Nous avons parcouru six kilomètres en 50 mn. Les prévisions de Yoyo sont exactes à la seconde près. Martin, dont on n’arrête plus le débit, lui donne très vite le surnom de Pentium et repart sur des blagues qui vont finir par me filer des points de côté si je n’y prends garde.
Un peu avant deux heures, très exactement après 2 h 35 mn de course, nous arrivons à Soucieu. Nous tenons à la fois les plans de Yoyo et une petite moyenne d’un peu plus de 7 km/h. Nous avons droit ici à notre premier ravitaillement. Fidèles au poste, Catherine, la femme de Michel, et mes parents assurent à la fois le ravitaillement alimentaire et psychologique. Nous remplissons nos gourdes et lorsque Catherine sort les mêmes petits pains qu’à l’UTMB, forcément, ça fait quelque chose. Nous flânons un petit quart d’heure et repartons, avec un Martin plus déchaîné que jamais. Yoyo me dira qu’il est capable de tenir 36 heures comme ça. Le phénomène est en route, et il commence à peine à nous étonner.

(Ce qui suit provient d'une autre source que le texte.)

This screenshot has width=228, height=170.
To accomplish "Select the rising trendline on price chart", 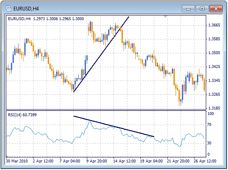I will (x=101, y=54).
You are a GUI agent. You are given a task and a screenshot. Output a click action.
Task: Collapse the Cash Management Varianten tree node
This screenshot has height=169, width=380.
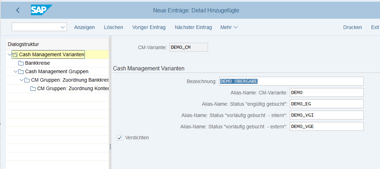[x=9, y=54]
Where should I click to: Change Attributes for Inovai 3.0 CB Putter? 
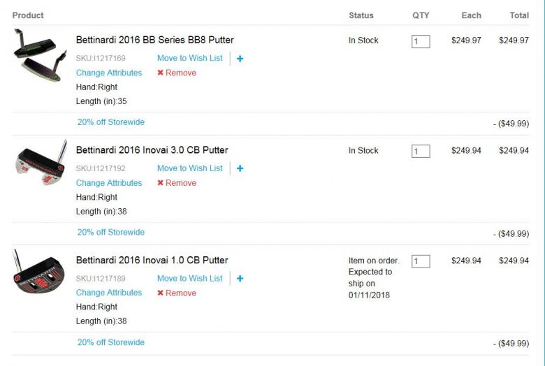(x=109, y=183)
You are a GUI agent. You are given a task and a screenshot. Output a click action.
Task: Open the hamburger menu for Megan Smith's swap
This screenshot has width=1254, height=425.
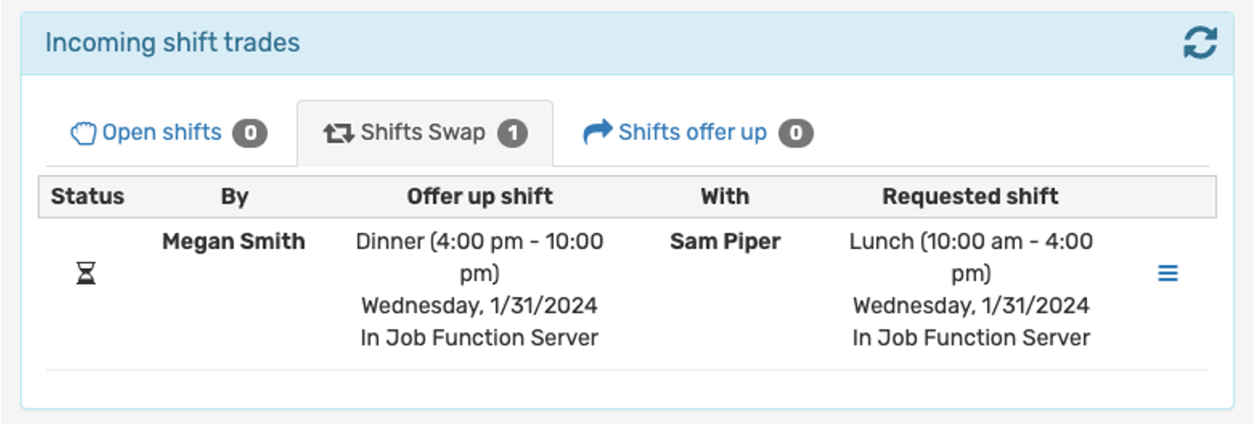(1167, 274)
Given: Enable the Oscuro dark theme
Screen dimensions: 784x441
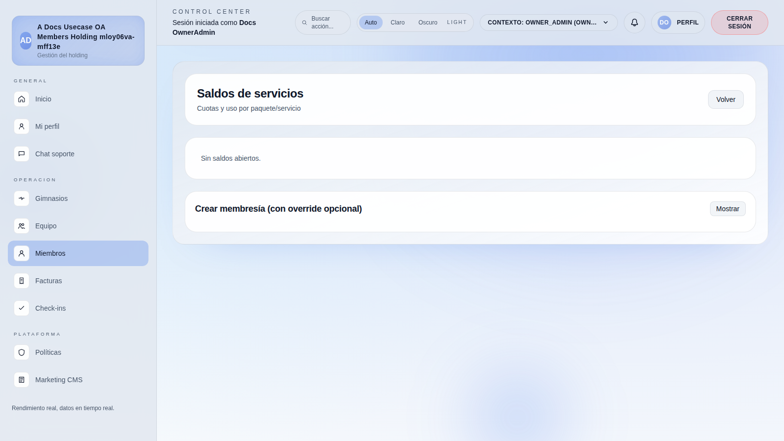Looking at the screenshot, I should coord(427,23).
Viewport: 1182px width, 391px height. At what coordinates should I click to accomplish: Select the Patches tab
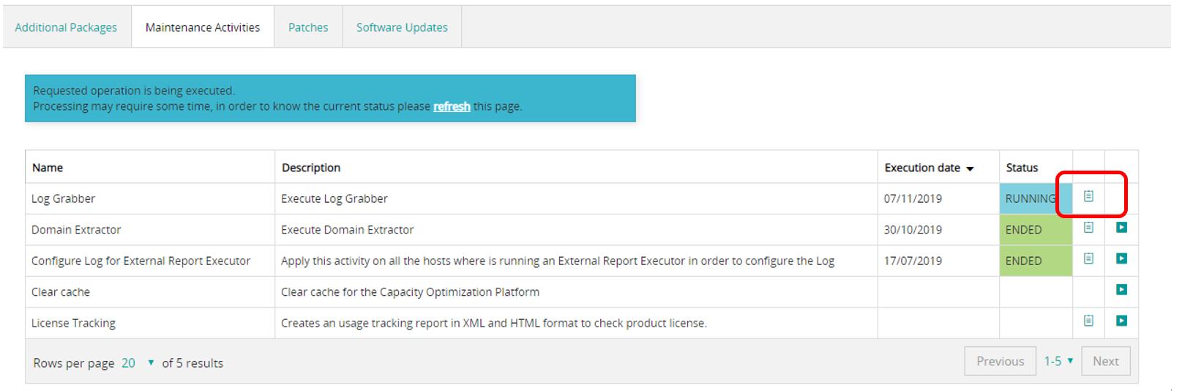(x=308, y=27)
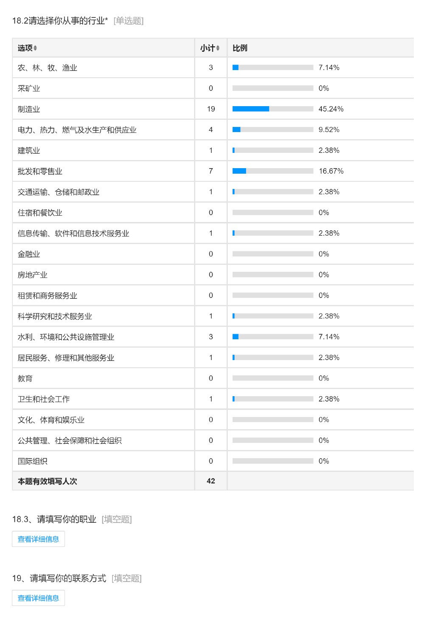This screenshot has width=421, height=631.
Task: Click the 采矿业 option cell
Action: click(29, 88)
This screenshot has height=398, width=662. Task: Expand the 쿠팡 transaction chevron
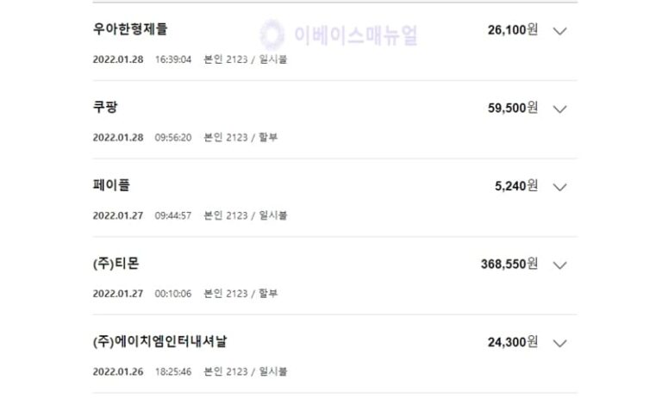(x=559, y=109)
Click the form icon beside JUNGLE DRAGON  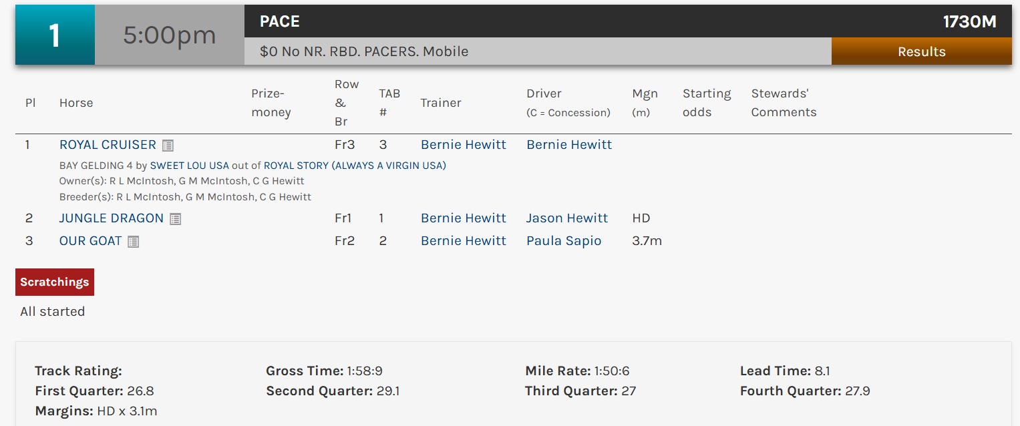175,219
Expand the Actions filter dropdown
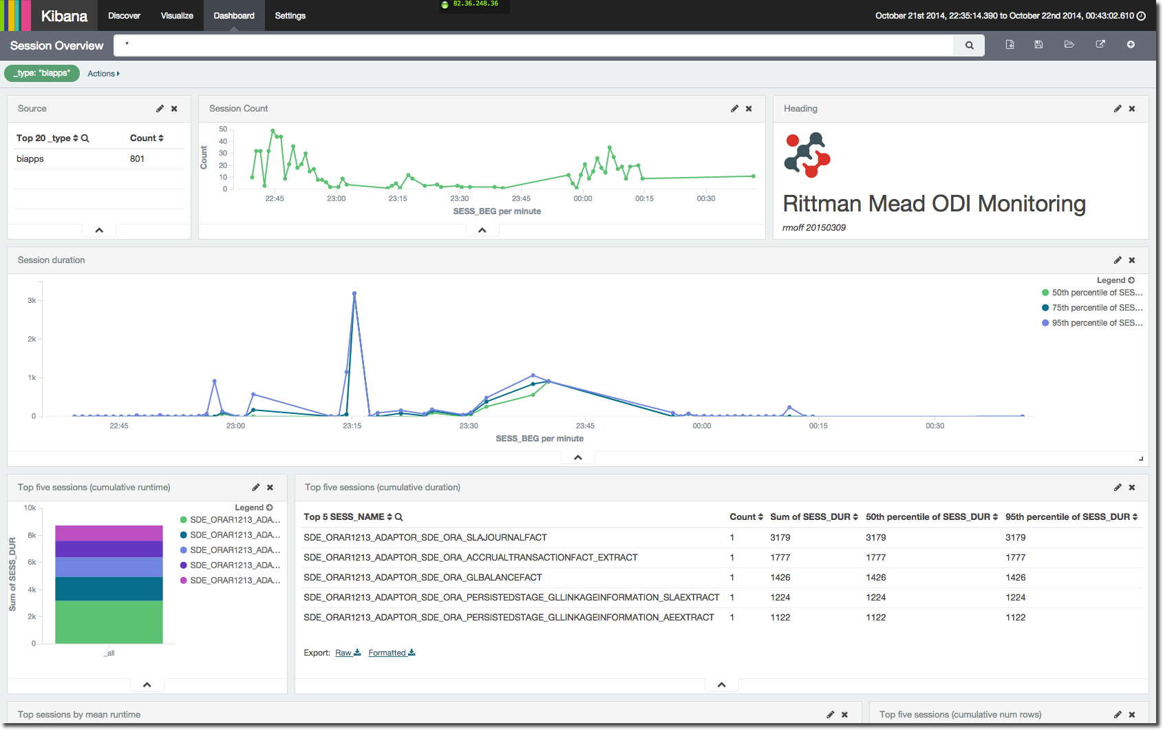Screen dimensions: 1163x730 pyautogui.click(x=103, y=74)
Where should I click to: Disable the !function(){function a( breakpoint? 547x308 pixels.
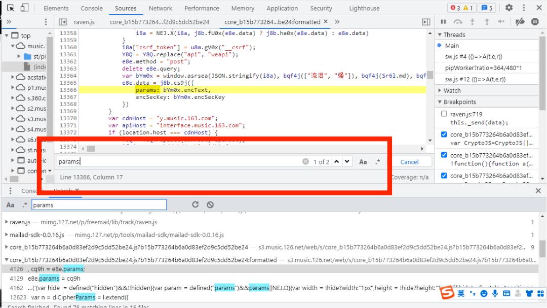pos(444,155)
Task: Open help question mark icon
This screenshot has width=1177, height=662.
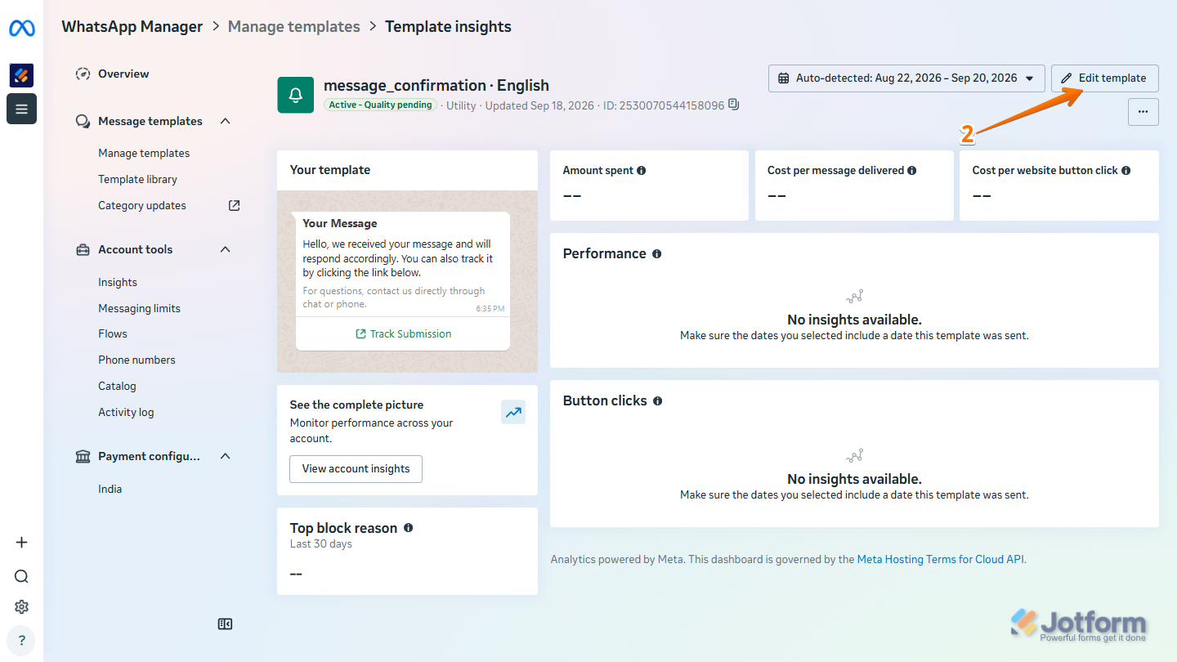Action: (21, 641)
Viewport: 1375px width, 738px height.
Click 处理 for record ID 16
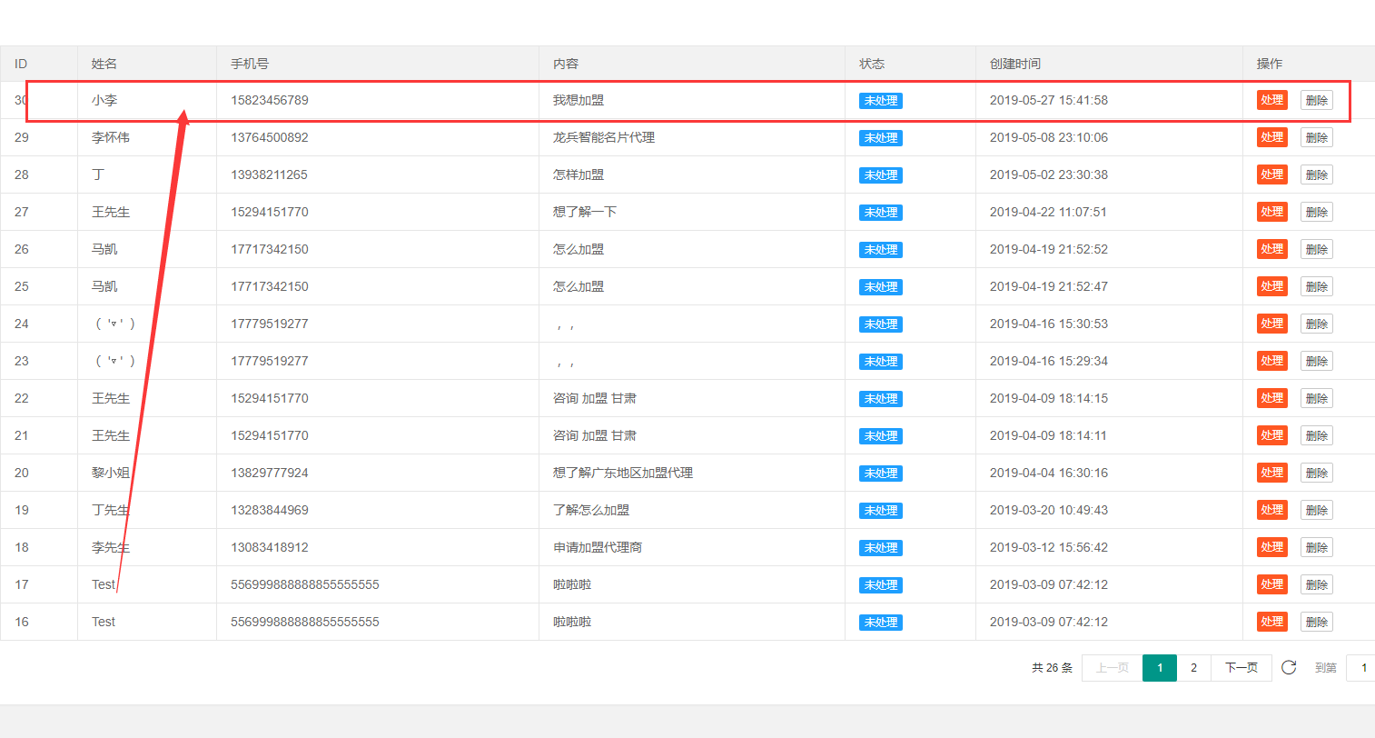pyautogui.click(x=1271, y=622)
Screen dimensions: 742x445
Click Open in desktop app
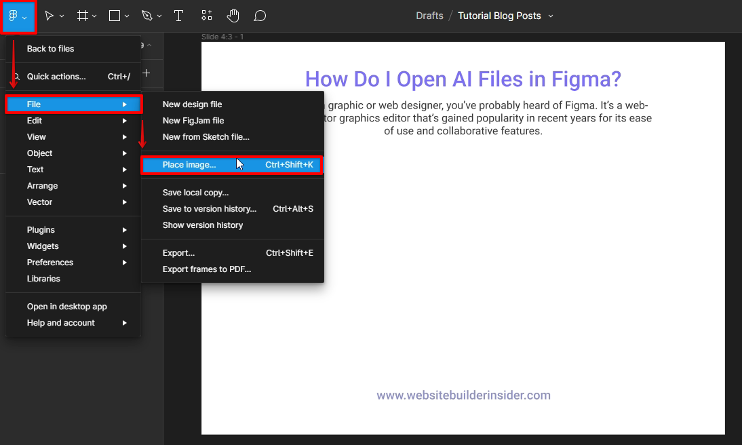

La foulée reste légère pour nous tous et je garde à l’esprit les 110 km qu’il nous reste à faire. Nous courons en groupe, parfois devant, parfois derrière. Même Michel semble à l’aise à basse vitesse, pas ennuyé, tranquille, d’une sérénité impériale et tout aussi heureux que moi de se laisser guider en se contentant de courir. Yoyo nous donne force détails sur les portions à venir. Frédéric roule tranquille, habitué qu’il est aux longues sorties. Martin parle. Steve apprécie les paysages champêtres qui lui tireront un « c’est beau la France ! » venant du fond du cœur.
A la sortie de Saint-Genoux, alors que les premières portions réellement boisées arrivent, nous retrouvons Pascal (David), photographe et coureur d’ultra, qui s’est garé à Saint-Christo, à 20 km de là. Nous courons depuis quatre heures et arriverons bientôt à mi-chemin.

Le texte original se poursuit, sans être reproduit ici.